## TASK DIRECTIONS
Return the following lines without any changes.

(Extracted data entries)
⁂
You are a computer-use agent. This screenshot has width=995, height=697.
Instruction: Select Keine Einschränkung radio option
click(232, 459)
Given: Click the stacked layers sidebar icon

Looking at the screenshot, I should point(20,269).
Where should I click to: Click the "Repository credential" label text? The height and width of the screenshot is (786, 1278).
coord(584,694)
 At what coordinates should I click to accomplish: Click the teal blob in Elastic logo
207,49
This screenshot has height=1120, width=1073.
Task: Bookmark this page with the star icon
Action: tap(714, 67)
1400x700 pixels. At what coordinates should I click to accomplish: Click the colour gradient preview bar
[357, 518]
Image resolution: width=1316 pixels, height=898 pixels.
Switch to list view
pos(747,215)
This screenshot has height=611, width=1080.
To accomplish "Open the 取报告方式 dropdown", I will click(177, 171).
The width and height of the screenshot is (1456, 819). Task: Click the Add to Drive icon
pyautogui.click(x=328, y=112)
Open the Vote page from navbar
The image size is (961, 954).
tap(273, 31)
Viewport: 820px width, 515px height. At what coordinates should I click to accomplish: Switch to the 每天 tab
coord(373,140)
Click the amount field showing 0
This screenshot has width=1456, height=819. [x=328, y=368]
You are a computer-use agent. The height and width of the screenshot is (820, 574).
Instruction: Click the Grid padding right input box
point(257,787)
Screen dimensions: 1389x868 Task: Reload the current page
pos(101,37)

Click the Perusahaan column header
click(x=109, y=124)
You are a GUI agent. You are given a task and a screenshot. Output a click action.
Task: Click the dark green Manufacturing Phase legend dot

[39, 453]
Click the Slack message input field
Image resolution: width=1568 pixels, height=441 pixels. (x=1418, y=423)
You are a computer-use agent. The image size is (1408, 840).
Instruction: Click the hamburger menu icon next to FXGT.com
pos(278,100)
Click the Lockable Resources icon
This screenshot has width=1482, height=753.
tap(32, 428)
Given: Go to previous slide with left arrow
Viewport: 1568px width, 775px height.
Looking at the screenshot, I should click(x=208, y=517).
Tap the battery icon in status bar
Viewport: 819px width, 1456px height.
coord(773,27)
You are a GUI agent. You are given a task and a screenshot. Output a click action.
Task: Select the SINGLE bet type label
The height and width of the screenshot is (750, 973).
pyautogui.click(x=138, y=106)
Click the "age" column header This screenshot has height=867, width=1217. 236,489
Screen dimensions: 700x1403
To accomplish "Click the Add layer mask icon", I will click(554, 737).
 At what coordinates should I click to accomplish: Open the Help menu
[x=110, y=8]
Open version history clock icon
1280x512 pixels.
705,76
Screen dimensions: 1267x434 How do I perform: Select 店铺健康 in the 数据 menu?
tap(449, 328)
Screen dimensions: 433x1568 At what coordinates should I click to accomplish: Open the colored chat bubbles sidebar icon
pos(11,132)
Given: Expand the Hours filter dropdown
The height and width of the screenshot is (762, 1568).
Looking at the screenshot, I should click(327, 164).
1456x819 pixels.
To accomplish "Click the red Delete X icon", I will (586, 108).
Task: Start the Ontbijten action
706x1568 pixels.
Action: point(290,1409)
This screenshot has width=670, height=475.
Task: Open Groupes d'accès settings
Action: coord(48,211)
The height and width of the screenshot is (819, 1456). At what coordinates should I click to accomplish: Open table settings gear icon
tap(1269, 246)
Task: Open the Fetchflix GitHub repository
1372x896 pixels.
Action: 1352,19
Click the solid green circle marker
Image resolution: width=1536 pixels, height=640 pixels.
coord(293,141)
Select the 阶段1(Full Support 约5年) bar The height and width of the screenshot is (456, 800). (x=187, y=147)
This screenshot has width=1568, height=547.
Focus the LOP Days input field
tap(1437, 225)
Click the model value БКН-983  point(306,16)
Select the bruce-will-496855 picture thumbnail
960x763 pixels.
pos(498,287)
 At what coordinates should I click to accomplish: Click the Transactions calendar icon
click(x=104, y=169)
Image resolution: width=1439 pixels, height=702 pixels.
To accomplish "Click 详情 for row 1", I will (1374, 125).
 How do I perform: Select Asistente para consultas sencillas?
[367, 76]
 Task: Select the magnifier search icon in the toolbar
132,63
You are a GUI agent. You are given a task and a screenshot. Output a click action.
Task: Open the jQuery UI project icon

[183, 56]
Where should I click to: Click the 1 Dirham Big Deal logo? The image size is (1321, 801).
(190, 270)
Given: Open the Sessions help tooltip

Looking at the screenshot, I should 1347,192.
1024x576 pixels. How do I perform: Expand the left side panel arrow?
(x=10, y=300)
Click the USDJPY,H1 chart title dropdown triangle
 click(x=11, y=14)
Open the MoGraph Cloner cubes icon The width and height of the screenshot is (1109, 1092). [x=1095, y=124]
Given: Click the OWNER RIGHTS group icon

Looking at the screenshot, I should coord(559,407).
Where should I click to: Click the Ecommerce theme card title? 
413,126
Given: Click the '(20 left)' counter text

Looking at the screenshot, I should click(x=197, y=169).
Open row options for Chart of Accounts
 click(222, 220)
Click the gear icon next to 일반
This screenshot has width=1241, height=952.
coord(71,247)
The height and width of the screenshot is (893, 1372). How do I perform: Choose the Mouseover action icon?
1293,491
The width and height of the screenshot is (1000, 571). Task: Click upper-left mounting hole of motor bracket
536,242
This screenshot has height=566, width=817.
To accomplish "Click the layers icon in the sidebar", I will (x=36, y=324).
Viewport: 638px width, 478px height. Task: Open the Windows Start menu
⁂
## OUTPUT OF THE TASK
You are a computer-use agent. This screenshot has width=995, height=697.
Instruction: Select Keine Einschränkung radio option
click(232, 459)
Given: Click the stacked layers sidebar icon

Looking at the screenshot, I should point(20,269).
Where should I click to: Click the "Repository credential" label text? The height and width of the screenshot is (786, 1278).
coord(584,694)
 At what coordinates should I click to accomplish: Click the teal blob in Elastic logo
207,49
This screenshot has height=1120, width=1073.
Task: Bookmark this page with the star icon
Action: tap(714, 67)
1400x700 pixels. At what coordinates should I click to accomplish: Click the colour gradient preview bar
[357, 518]
Image resolution: width=1316 pixels, height=898 pixels.
Switch to list view
pos(747,215)
This screenshot has height=611, width=1080.
To accomplish "Open the 取报告方式 dropdown", I will click(177, 171).
The width and height of the screenshot is (1456, 819). Task: Click the Add to Drive icon
pyautogui.click(x=328, y=112)
Open the Vote page from navbar
The image size is (961, 954).
tap(273, 31)
Viewport: 820px width, 515px height. At what coordinates should I click to accomplish: Switch to the 每天 tab
coord(373,140)
Click the amount field showing 0
This screenshot has width=1456, height=819. [x=328, y=368]
You are a computer-use agent. The height and width of the screenshot is (820, 574).
Instruction: Click the Grid padding right input box
point(257,787)
Screen dimensions: 1389x868 Task: Reload the current page
pos(101,37)

Click the Perusahaan column header
click(x=109, y=124)
You are a GUI agent. You are given a task and a screenshot. Output a click action.
Task: Click the dark green Manufacturing Phase legend dot

[39, 453]
Click the Slack message input field
Image resolution: width=1568 pixels, height=441 pixels. (x=1418, y=423)
You are a computer-use agent. The image size is (1408, 840).
Instruction: Click the hamburger menu icon next to FXGT.com
pos(278,100)
Click the Lockable Resources icon
This screenshot has width=1482, height=753.
tap(32, 428)
Given: Go to previous slide with left arrow
Viewport: 1568px width, 775px height.
Looking at the screenshot, I should click(x=208, y=517).
Tap the battery icon in status bar
Viewport: 819px width, 1456px height.
coord(773,27)
You are a GUI agent. You are given a task and a screenshot. Output a click action.
Task: Select the SINGLE bet type label
The height and width of the screenshot is (750, 973).
pyautogui.click(x=138, y=106)
Click the "age" column header This screenshot has height=867, width=1217. 236,489
Screen dimensions: 700x1403
To accomplish "Click the Add layer mask icon", I will click(554, 737).
 At what coordinates should I click to accomplish: Open the Help menu
[x=110, y=8]
Open version history clock icon
1280x512 pixels.
705,76
Screen dimensions: 1267x434 How do I perform: Select 店铺健康 in the 数据 menu?
tap(449, 328)
Screen dimensions: 433x1568 At what coordinates should I click to accomplish: Open the colored chat bubbles sidebar icon
pos(11,132)
Given: Expand the Hours filter dropdown
The height and width of the screenshot is (762, 1568).
Looking at the screenshot, I should click(327, 164).
1456x819 pixels.
To accomplish "Click the red Delete X icon", I will (586, 108).
Task: Start the Ontbijten action
706x1568 pixels.
Action: point(290,1409)
This screenshot has width=670, height=475.
Task: Open Groupes d'accès settings
Action: coord(48,211)
The height and width of the screenshot is (819, 1456). At what coordinates should I click to accomplish: Open table settings gear icon
tap(1269, 246)
Task: Open the Fetchflix GitHub repository
1372x896 pixels.
Action: 1352,19
Click the solid green circle marker
Image resolution: width=1536 pixels, height=640 pixels.
coord(293,141)
Select the 阶段1(Full Support 约5年) bar The height and width of the screenshot is (456, 800). (x=187, y=147)
This screenshot has width=1568, height=547.
Focus the LOP Days input field
tap(1437, 225)
Click the model value БКН-983  point(306,16)
Select the bruce-will-496855 picture thumbnail
960x763 pixels.
pos(498,287)
 At what coordinates should I click to accomplish: Click the Transactions calendar icon
click(x=104, y=169)
Image resolution: width=1439 pixels, height=702 pixels.
To accomplish "Click 详情 for row 1", I will (1374, 125).
 How do I perform: Select Asistente para consultas sencillas?
[367, 76]
 Task: Select the magnifier search icon in the toolbar
132,63
You are a GUI agent. You are given a task and a screenshot. Output a click action.
Task: Open the jQuery UI project icon

[183, 56]
Where should I click to: Click the 1 Dirham Big Deal logo? The image size is (1321, 801).
(190, 270)
Given: Open the Sessions help tooltip

Looking at the screenshot, I should 1347,192.
1024x576 pixels. How do I perform: Expand the left side panel arrow?
(x=10, y=300)
Click the USDJPY,H1 chart title dropdown triangle
 click(x=11, y=14)
Open the MoGraph Cloner cubes icon The width and height of the screenshot is (1109, 1092). [x=1095, y=124]
Given: Click the OWNER RIGHTS group icon

Looking at the screenshot, I should coord(559,407).
Where should I click to: Click the Ecommerce theme card title? 
413,126
Given: Click the '(20 left)' counter text

Looking at the screenshot, I should click(x=197, y=169).
Open row options for Chart of Accounts
 click(222, 220)
Click the gear icon next to 일반
This screenshot has width=1241, height=952.
coord(71,247)
The height and width of the screenshot is (893, 1372). How do I perform: Choose the Mouseover action icon?
1293,491
The width and height of the screenshot is (1000, 571). Task: Click upper-left mounting hole of motor bracket
536,242
This screenshot has height=566, width=817.
To accomplish "Click the layers icon in the sidebar", I will (x=36, y=324).
Viewport: 638px width, 478px height. Task: Open the Windows Start menu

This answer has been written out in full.